Artists and lecturers are crowdfunding for legal fees in bid to win employee status

Twenty-seven educators are bringing a legal case against the National Gallery in London National Gallery

Twenty-seven educators are bringing a legal case against the National Gallery in London National Gallery

A group of 27 educators—including artists, art historians and lecturers—has so far raised more than £14,000 from a crowdfunding campaign to support a legal case against the National Gallery in London.

The educators say they were unfairly dismissed by the gallery last October, and are demanding recognition as employees rather than freelance or self-employed workers. The full tribunal hearing for all claimants is due to take place in November; the crowdfunding target is £65,000.

In a statement on the crowdfunding website CrowdJustice, they say: “We are asking for our longstanding contribution to the education department of the National Gallery to be recognised and valued. We are asserting our rights as employees, and at a minimum ‘workers’: until our recent unfair dismissal, we worked regularly for decades, with a passionate commitment to the Gallery’s learning programmes.”

The claimants say that they were paid through the National Gallery payroll, taxed at source and wore staff passes. “We were required to attend staff training and team meetings and received formal reviews of our work,” they write, adding that holiday pay and sick pay were not offered.

The case raises issues about the importance of arts education and the behaviour of publicly-owned and funded cultural organisations, the group argues. The case also touches on the issue of employment rights in the "gig economy" of short-term contracts and freelance work. One claimant, James Heard, worked at the National Gallery for 45 years; the institution has since created "a small number of in-house educator roles on greatly reduced salary and terms", according to the group.

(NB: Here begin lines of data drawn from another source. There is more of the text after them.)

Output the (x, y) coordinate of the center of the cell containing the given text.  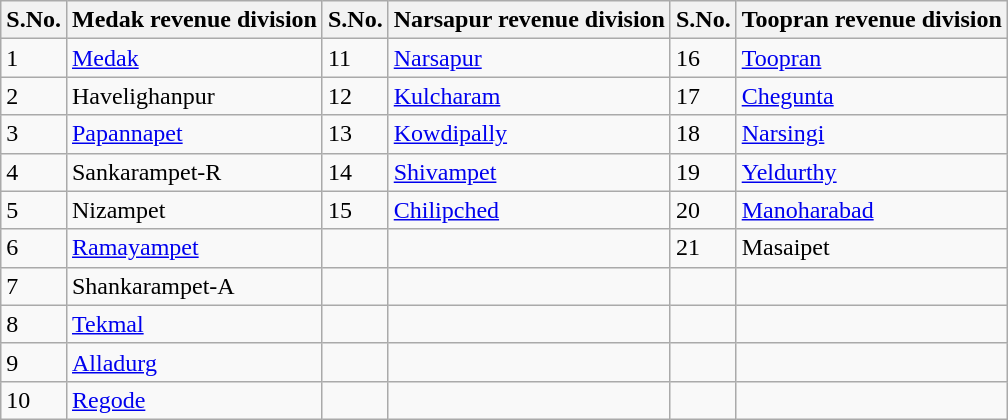
20 (703, 210)
Havelighanpur (194, 96)
9 (34, 362)
Toopran (872, 58)
Sankarampet-R (194, 172)
4 (34, 172)
Chegunta (872, 96)
Narsapur (529, 58)
12 (355, 96)
5 (34, 210)
17 (703, 96)
Medak revenue division (194, 20)
Chilipched (529, 210)
Manoharabad (872, 210)
21 (703, 248)
15 (355, 210)
Ramayampet (194, 248)
Toopran revenue division (872, 20)
Regode (194, 400)
Narsapur revenue division (529, 20)
19 (703, 172)
6 (34, 248)
8 (34, 324)
10 (34, 400)
Papannapet (194, 134)
Narsingi (872, 134)
11 (355, 58)
1 (34, 58)
16 (703, 58)
3 (34, 134)
Tekmal (194, 324)
Kowdipally (529, 134)
14 (355, 172)
Alladurg (194, 362)
Kulcharam (529, 96)
13 (355, 134)
Nizampet (194, 210)
Yeldurthy (872, 172)
7 (34, 286)
2 (34, 96)
Masaipet (872, 248)
Shankarampet-A (194, 286)
Medak (194, 58)
Shivampet (529, 172)
18 (703, 134)
Scan for the cell matching the given text and deliver its (X, Y) coordinate at center. 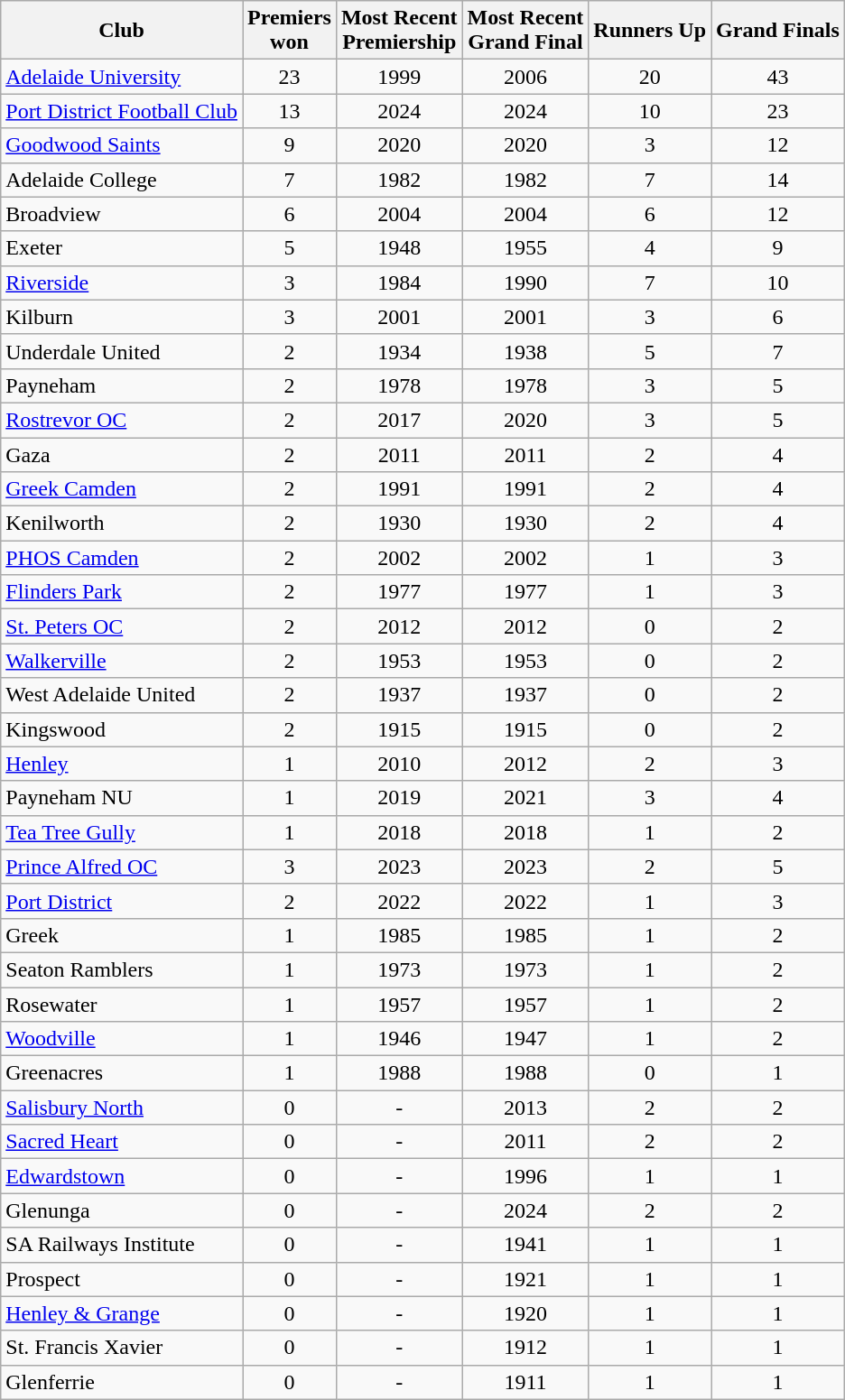
1938 (525, 351)
Woodville (122, 1039)
1984 (399, 283)
Adelaide University (122, 77)
2013 (525, 1108)
Most RecentGrand Final (525, 31)
Port District (122, 901)
Walkerville (122, 661)
Riverside (122, 283)
1912 (525, 1348)
2019 (399, 798)
1948 (399, 248)
Exeter (122, 248)
2010 (399, 764)
Port District Football Club (122, 111)
Glenunga (122, 1211)
1955 (525, 248)
Prospect (122, 1279)
Payneham NU (122, 798)
14 (778, 180)
Greek Camden (122, 489)
Henley & Grange (122, 1314)
Grand Finals (778, 31)
1990 (525, 283)
Henley (122, 764)
Sacred Heart (122, 1142)
1996 (525, 1176)
1911 (525, 1382)
PHOS Camden (122, 558)
Glenferrie (122, 1382)
1941 (525, 1245)
Seaton Ramblers (122, 970)
Runners Up (650, 31)
Underdale United (122, 351)
Payneham (122, 385)
Edwardstown (122, 1176)
Most RecentPremiership (399, 31)
1999 (399, 77)
St. Francis Xavier (122, 1348)
13 (289, 111)
Kenilworth (122, 524)
Kingswood (122, 729)
Kilburn (122, 317)
43 (778, 77)
Goodwood Saints (122, 145)
Greek (122, 935)
20 (650, 77)
1920 (525, 1314)
Rostrevor OC (122, 420)
1947 (525, 1039)
2021 (525, 798)
Prince Alfred OC (122, 867)
2006 (525, 77)
Greenacres (122, 1073)
Premierswon (289, 31)
Club (122, 31)
Adelaide College (122, 180)
West Adelaide United (122, 695)
1934 (399, 351)
Broadview (122, 214)
St. Peters OC (122, 627)
Tea Tree Gully (122, 832)
Gaza (122, 454)
SA Railways Institute (122, 1245)
Salisbury North (122, 1108)
Flinders Park (122, 592)
Rosewater (122, 1005)
1946 (399, 1039)
1921 (525, 1279)
2017 (399, 420)
Return (x, y) of the center of cell containing provided text 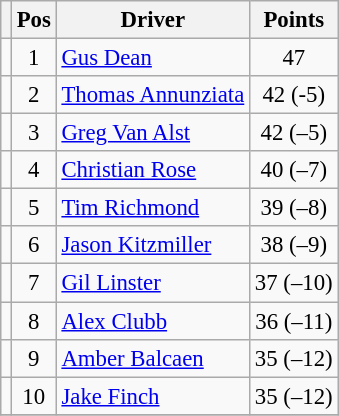
2 (34, 95)
39 (–8) (294, 208)
Thomas Annunziata (152, 95)
Greg Van Alst (152, 133)
Alex Clubb (152, 321)
42 (-5) (294, 95)
Pos (34, 20)
Driver (152, 20)
Jake Finch (152, 396)
1 (34, 58)
42 (–5) (294, 133)
Jason Kitzmiller (152, 245)
47 (294, 58)
Gus Dean (152, 58)
4 (34, 170)
37 (–10) (294, 283)
10 (34, 396)
38 (–9) (294, 245)
7 (34, 283)
40 (–7) (294, 170)
Tim Richmond (152, 208)
5 (34, 208)
Christian Rose (152, 170)
Amber Balcaen (152, 358)
Gil Linster (152, 283)
36 (–11) (294, 321)
3 (34, 133)
Points (294, 20)
9 (34, 358)
8 (34, 321)
6 (34, 245)
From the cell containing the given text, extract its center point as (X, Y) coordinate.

The National Gallery says in a statement: “It is our understanding that the claims have arisen out of the gallery’s wish to change from offering ad hoc work to offering more secure employment, with additional pension and worker benefits. This change reflects the gallery’s strategy to develop our programmes to increasingly reach new audiences and make the most of digital technology to widen our engagement.”

It adds: “We believe that we have acted both lawfully and fairly in changing our service provision to one of secure employment.” All the claimants were consulted between October 2017 and January 2018 for their views on the transition, the gallery says, adding: “These [new] jobs were offered to all of our existing freelance service providers last year.”